>> start RECORD LIST

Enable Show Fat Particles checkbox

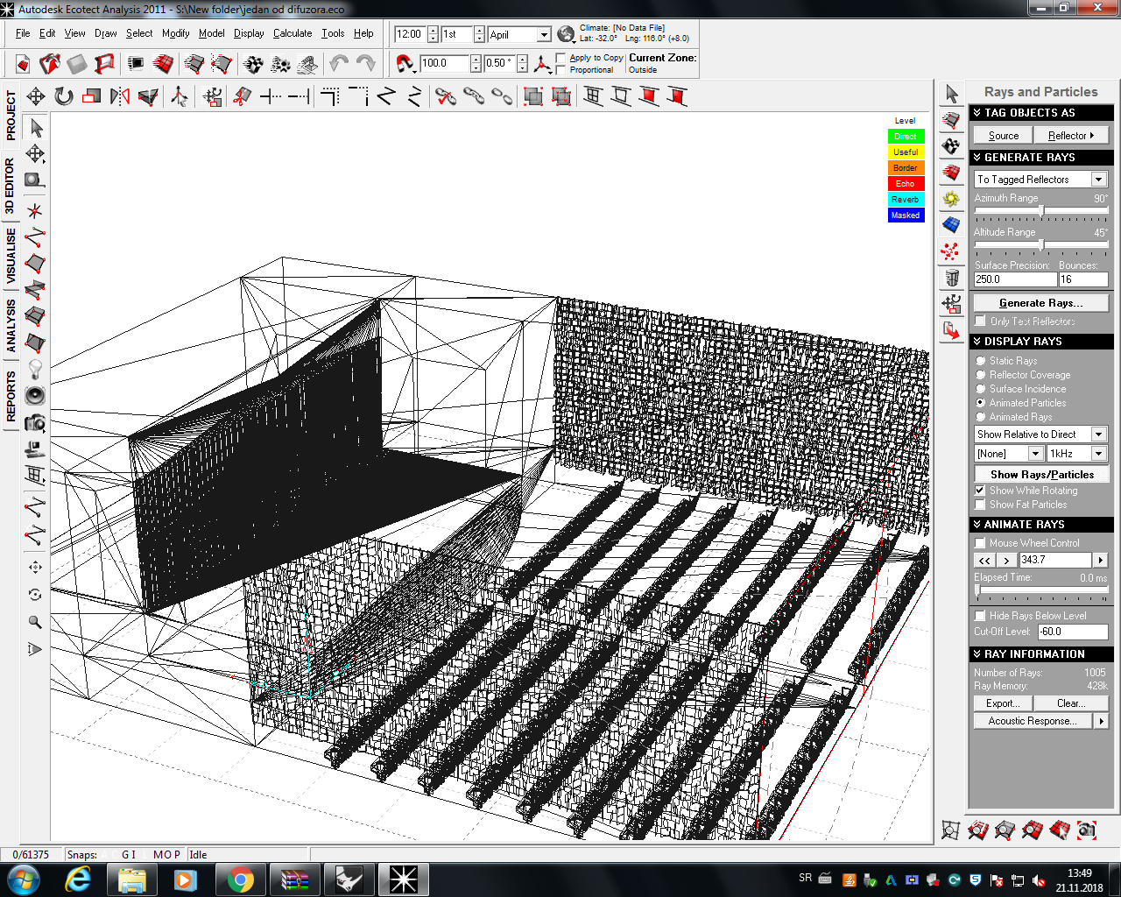tap(981, 505)
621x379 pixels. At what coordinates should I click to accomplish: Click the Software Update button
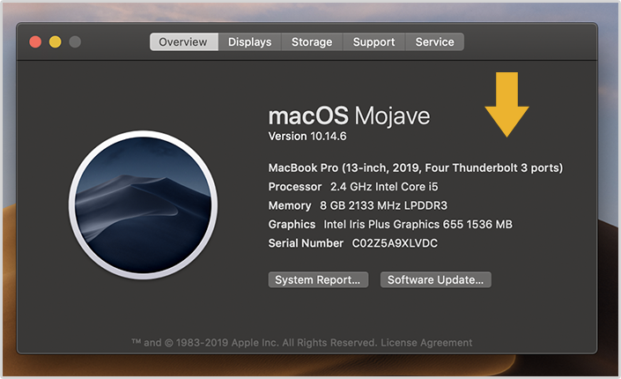pos(436,279)
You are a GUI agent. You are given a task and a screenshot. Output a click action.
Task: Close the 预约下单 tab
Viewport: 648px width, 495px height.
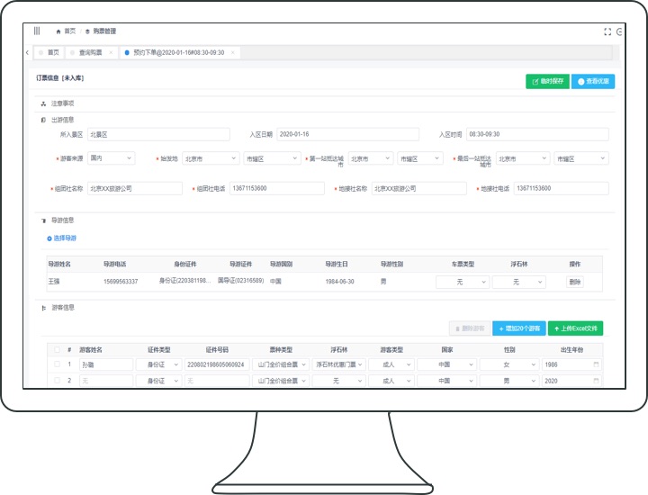(x=233, y=52)
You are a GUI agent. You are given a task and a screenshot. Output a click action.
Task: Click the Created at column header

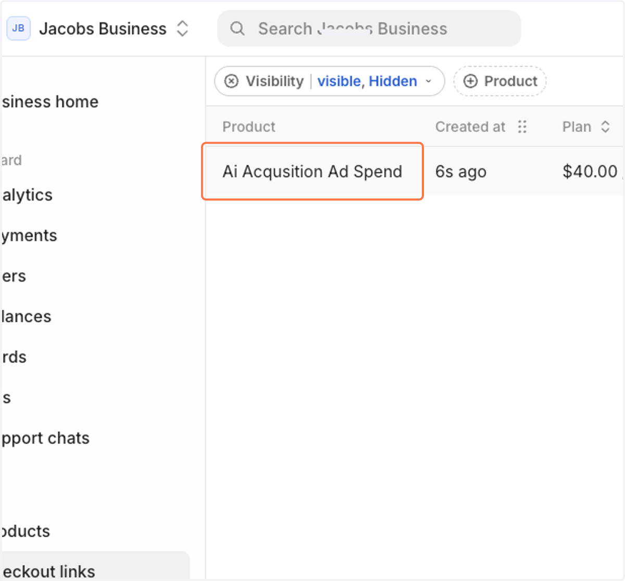click(x=470, y=127)
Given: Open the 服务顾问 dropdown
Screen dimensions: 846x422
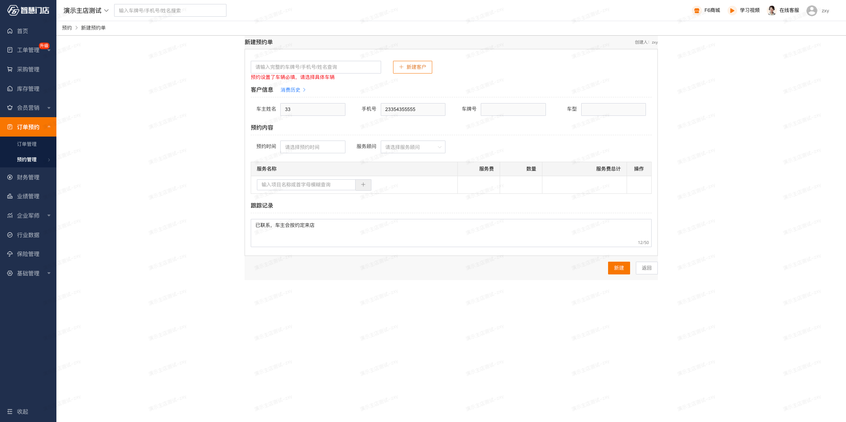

>> end RECORD LIST

▸ **TO BE DONE**: Convert the text of the items above into a JSON list of strings, with one string per line and blank lines omitted. Exclude the pictures from the list.

▸ **THE REPLY**:
[
  "Enable Show Fat Particles checkbox",
  "tap(981, 505)",
  "621x379 pixels. At what coordinates should I click to accomplish: Click the Software Update button",
  "pos(436,279)",
  "You are a GUI agent. You are given a task and a screenshot. Output a click action.",
  "Task: Close the 预约下单 tab",
  "Viewport: 648px width, 495px height.",
  "(x=233, y=52)",
  "You are a GUI agent. You are given a task and a screenshot. Output a click action.",
  "Task: Click the Created at column header",
  "click(x=470, y=127)",
  "Given: Open the 服务顾问 dropdown",
  "Screen dimensions: 846x422"
]